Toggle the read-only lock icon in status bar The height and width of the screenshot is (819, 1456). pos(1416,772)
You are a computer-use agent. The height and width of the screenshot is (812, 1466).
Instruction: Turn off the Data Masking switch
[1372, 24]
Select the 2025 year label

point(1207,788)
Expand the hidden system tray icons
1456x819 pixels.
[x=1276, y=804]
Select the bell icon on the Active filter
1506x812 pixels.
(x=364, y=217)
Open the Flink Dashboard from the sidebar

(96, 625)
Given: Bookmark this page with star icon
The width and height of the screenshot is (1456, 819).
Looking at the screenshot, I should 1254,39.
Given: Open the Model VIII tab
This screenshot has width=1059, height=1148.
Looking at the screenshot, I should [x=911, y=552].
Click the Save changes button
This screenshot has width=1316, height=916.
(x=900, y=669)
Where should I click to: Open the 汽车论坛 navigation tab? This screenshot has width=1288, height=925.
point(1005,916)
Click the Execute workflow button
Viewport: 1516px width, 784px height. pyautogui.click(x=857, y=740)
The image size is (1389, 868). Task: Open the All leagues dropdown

======

• What to produce: Quote all of the entries exactly as they appear.

• Written response:
Toggle the read-only lock icon in status bar The height and width of the screenshot is (819, 1456). pos(1416,772)
You are a computer-use agent. The height and width of the screenshot is (812, 1466).
Instruction: Turn off the Data Masking switch
[1372, 24]
Select the 2025 year label

point(1207,788)
Expand the hidden system tray icons
1456x819 pixels.
[x=1276, y=804]
Select the bell icon on the Active filter
1506x812 pixels.
(x=364, y=217)
Open the Flink Dashboard from the sidebar

(96, 625)
Given: Bookmark this page with star icon
The width and height of the screenshot is (1456, 819).
Looking at the screenshot, I should 1254,39.
Given: Open the Model VIII tab
This screenshot has width=1059, height=1148.
Looking at the screenshot, I should [x=911, y=552].
Click the Save changes button
This screenshot has width=1316, height=916.
(x=900, y=669)
Where should I click to: Open the 汽车论坛 navigation tab? This screenshot has width=1288, height=925.
point(1005,916)
Click the Execute workflow button
Viewport: 1516px width, 784px height. pyautogui.click(x=857, y=740)
The image size is (1389, 868). Task: Open the All leagues dropdown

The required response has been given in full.